** begin Source text **

Sweden’s government-funded voucher program began in 1992.  The Swedish voucher system allows any religious, non-profit, cooperative, or for-profit corporation to operate a school, but it must obtain approval from the Swedish National Agency for Education (NAE) to do so.  All families are eligible.  The school may not select students or charge tuition and fees in excess of the voucher amount.  Despite these baseline regulations, independent schools have a great deal of autonomy.  Independent school market share is around 11 percent.

An August 2012 National Bureau of Economic Research (NBER) study written by economists Justine Hastings, Christopher Neilson, and Seth Zimmerman concluded that students who won a school choice lottery had significantly higher test scores and fewer suspensions and absences than those who did not.

In "The Effect of School Choice on Intrinsic Motivation and Academic Outcomes," Hastings, Neilson, and Zimmerman did not identify the "low-income urban school district" that was the subject of the study.  But similar studies of Charlotte-Mecklenburg Schools (CMS) found that school choice raised student achievement and improved social outcomes.  Like the CMS study, Hastings et al used data from a school choice lottery because it replicated an experimental research design, that is, it randomly assigned students to experimental (lottery winner) and control (lottery loser) groups.  This quantitative research design is considered to be the "gold standard" in social science research.

Interestingly, Hastings and her colleagues found that students who chose charter schools had much higher test score gains than those who chose district magnet schools. They explain,

Since charters are allowed to highly specialize and may attract students of parents looking for specialized schools to meet what they believe are their children’s idiosyncratic needs, lottery estimates of local average treatment effects may be very different than what an average student might expect to gain if randomly assigned to that school. Magnet schools may not be so highly targeted or specialized, and particularly in the context of a broad magnet choice program where a large fraction of public schools are magnet choice schools. (p. 17)

** end Source text **

▸ The problem
Pick up the school choice passage right after its last sentence and keep writing it.

** begin Provided material **

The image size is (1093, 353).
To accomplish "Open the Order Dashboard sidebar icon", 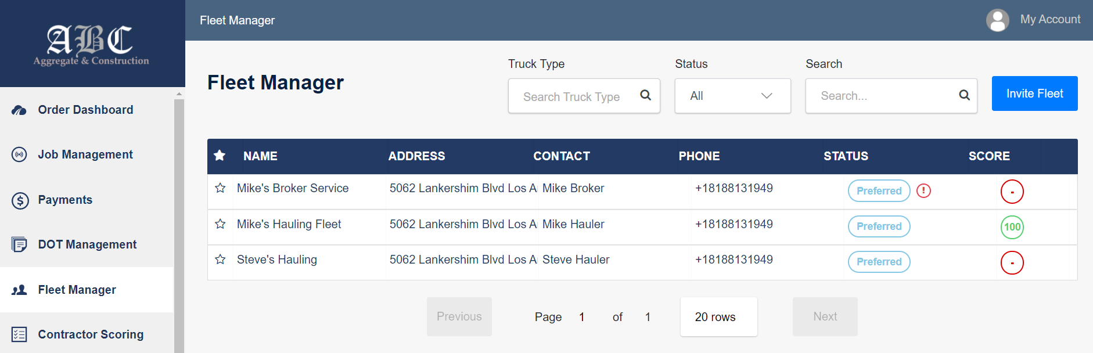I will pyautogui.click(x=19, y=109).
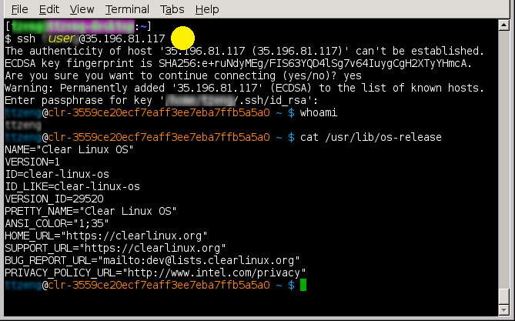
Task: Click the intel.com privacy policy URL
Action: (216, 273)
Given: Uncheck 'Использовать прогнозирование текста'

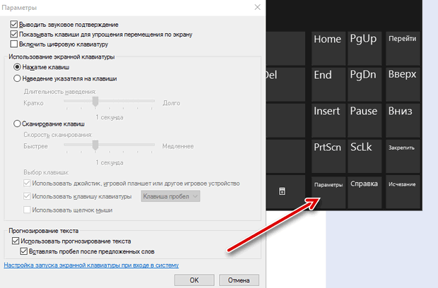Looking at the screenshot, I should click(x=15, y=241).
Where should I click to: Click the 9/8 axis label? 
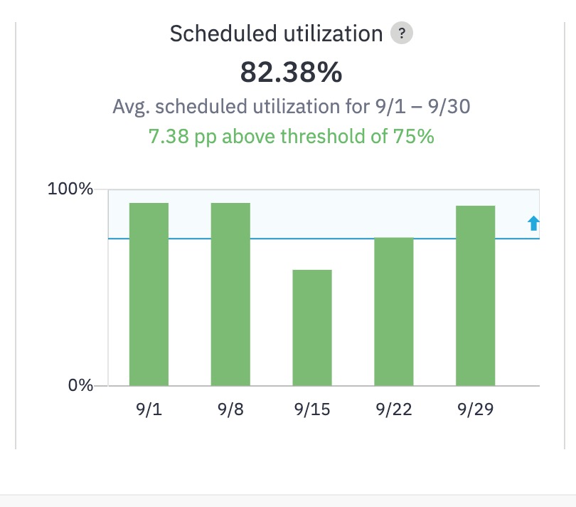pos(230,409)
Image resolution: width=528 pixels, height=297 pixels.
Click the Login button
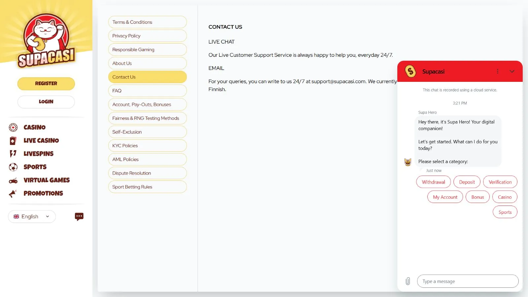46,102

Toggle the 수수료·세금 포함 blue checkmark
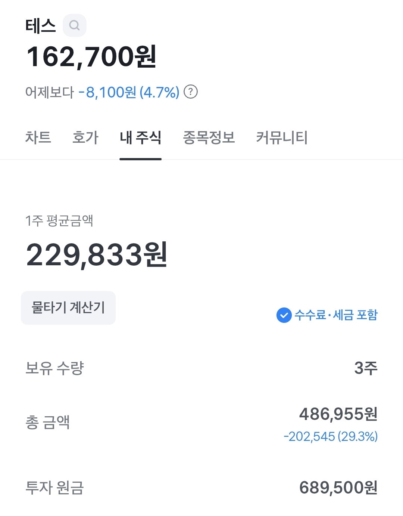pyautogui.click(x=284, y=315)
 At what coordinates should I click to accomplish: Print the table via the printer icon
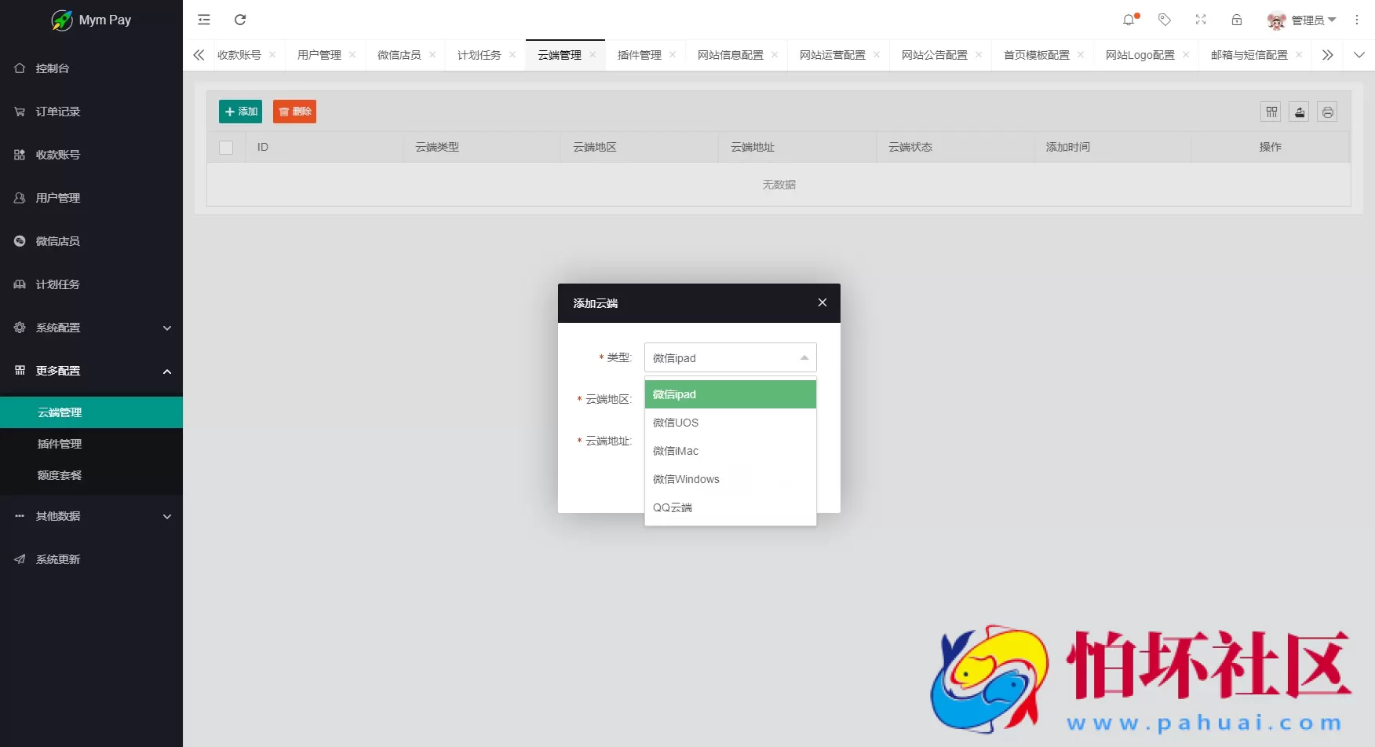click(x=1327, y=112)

** end Provided material **

▸ Final result
In other words, charter schools meet the idiosyncratic needs of children better than magnet schools.

Finally, "The Effects of School Vouchers on College Enrollment: Experimental Evidence from New York City" is an August 2012 Brookings Institution/Harvard University study written by Matthew Chingos and Paul Peterson.  Chingos and Peterson concluded that vouchers "increased the overall college enrollment rate among African-Americans by 24 percent."

The authors examined data from the New York School Choice Scholarships Foundation (SCSF) program, a voucher program initiated in 1997.  Approximately 1,000 low-income families received three-year scholarships of $1,400 to attend the non-public school of their choice.  The SCSF program selected children by lottery.  As mentioned above, lotteries replicate an experimental research design, the "gold standard" in social science research.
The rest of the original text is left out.